Posting this on behalf of a member looking to buy a new headset.
I'm thinking about buying a new headset of the less expensive kind in the $100-200 range. I'm looking at the Rugged Air RA900 and the KORE Aviation KA1. But, I don't know much about pilot headsets and am wondering if you have any recommendations in my price range. Thanx.
Obviously we all have out own favorite headset, but I don't have any experience with the models he listed. Nor have I had any good luck with headsets in his price range. I advised to pay a little more and get a good set of David Clarks, but I wanted to see if anyone else had opinions on the topic.
What Hoss said.
Also, I started flying long before noise reduction headsets came into existence, and suffered noticeable hearing loss from a few thousand hours that way. Don't be penny-wise/pound-foolish – spend the money to save your ears.
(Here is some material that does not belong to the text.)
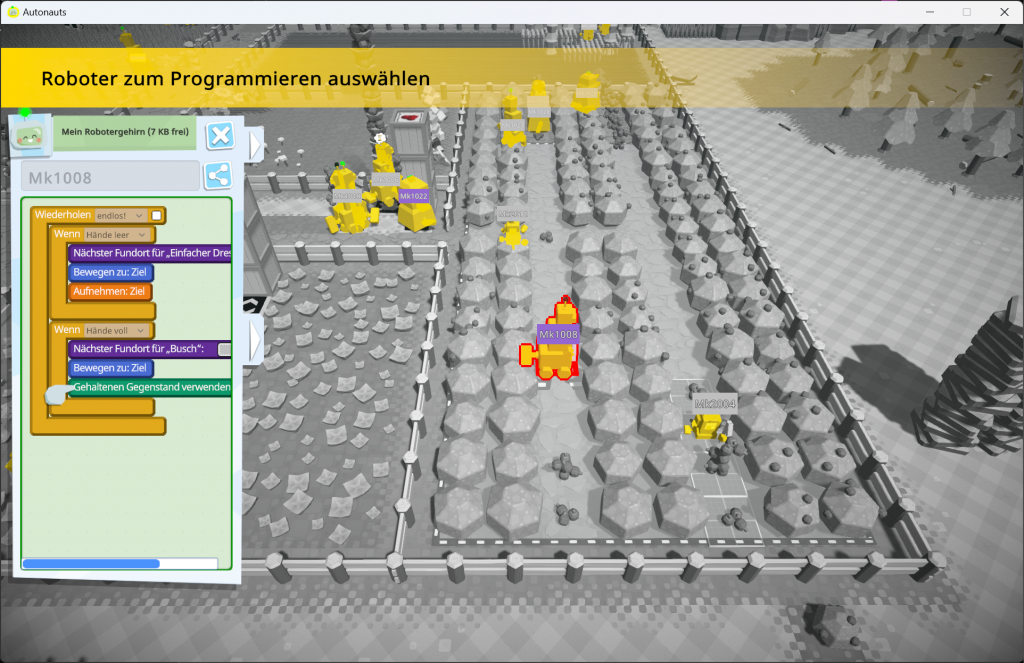Click the Mk1008 robot name field

[110, 177]
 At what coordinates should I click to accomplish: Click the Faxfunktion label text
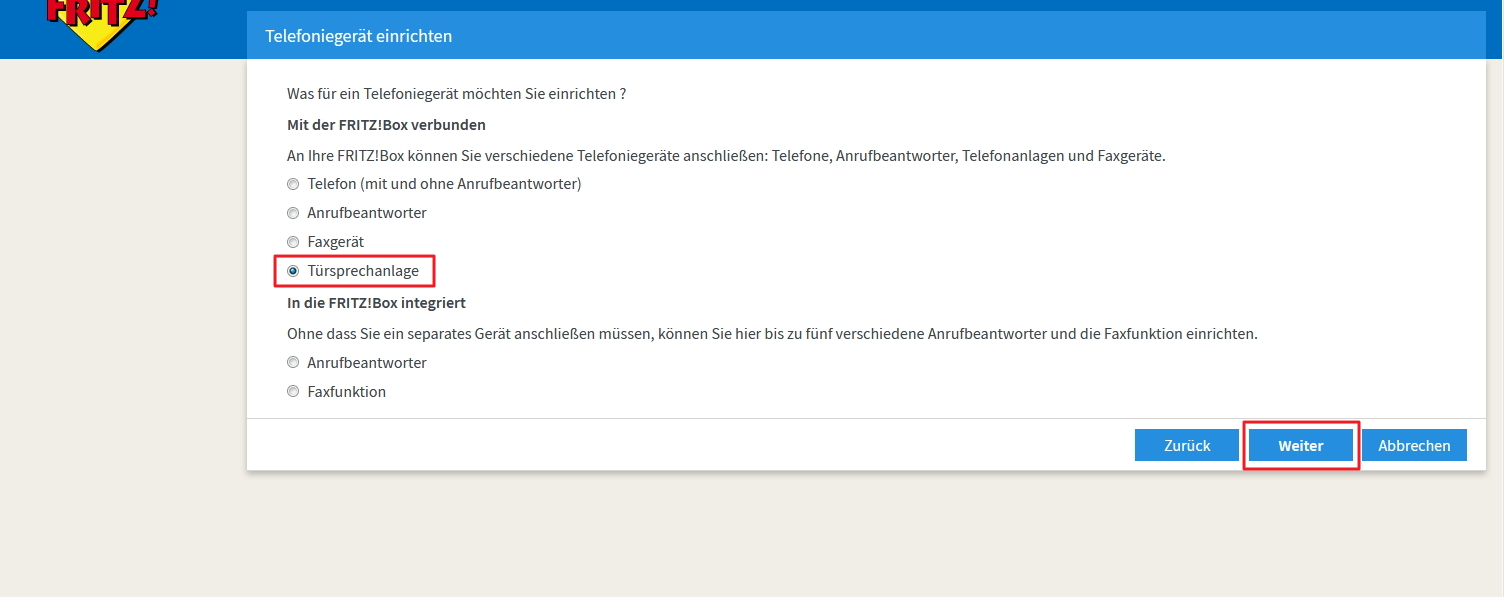tap(346, 392)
As for brand choice, DC certainly makes excellent headsets, but so do Bose, Clarity Aloft, Lightspeed, and maybe one or two more. My observation is that headset brand is like underwear brand – what's comfortable on me may not be comfortable on you, and vice versa. Visit a pilot shop where you can try them all on. If you can, borrow some different types from friends to fly with before you decide.
I agree. I wouldn't skimp on a headset unless money is a real issue and you don't have a choice. This is an area to think long term. A good headset will last many years if you treat them right. Comfort is key as they'll be wrapped around your head for many hours at a time. Active noise cancelling should be high on the list as well to protect your hearing as much as possible.
I purchased a Gulf Coast ANR from Amazon as my first headset ($250-$350 depending on adding Bluetooth).
The idea was to use it during my training then use it for my passengers later thinking I would get an A20. I liked it so much, I bought another one for the passenger. The third headset was a rugged for a little over $100.
@Hoss At AOPA
I used David Clark H10-13.4 passive noise reduction (NR) headsets for years before buying a Lightspeed Zulu 2 automatic noise reduction (ANR) headset about 10 years ago. I upgraded to the Lightspeed Zulu 3 but I've also used the Bose A20. The Bose is top of the line but I like my Zulu 3 better since the ear cups are deeper and don't press against my ears. The Lightspeed and Bose are comparable in noise reduction and comfort. You absolutely must use an automatic noise reduction headset if you want to save your hearing. The ANR headsets also incorporate Bluetooth connectivity, which is important to me because Foreflight on my iPad Mini 5 gives me audible TIS-B traffic and terrain warnings through the Bluetooth connection.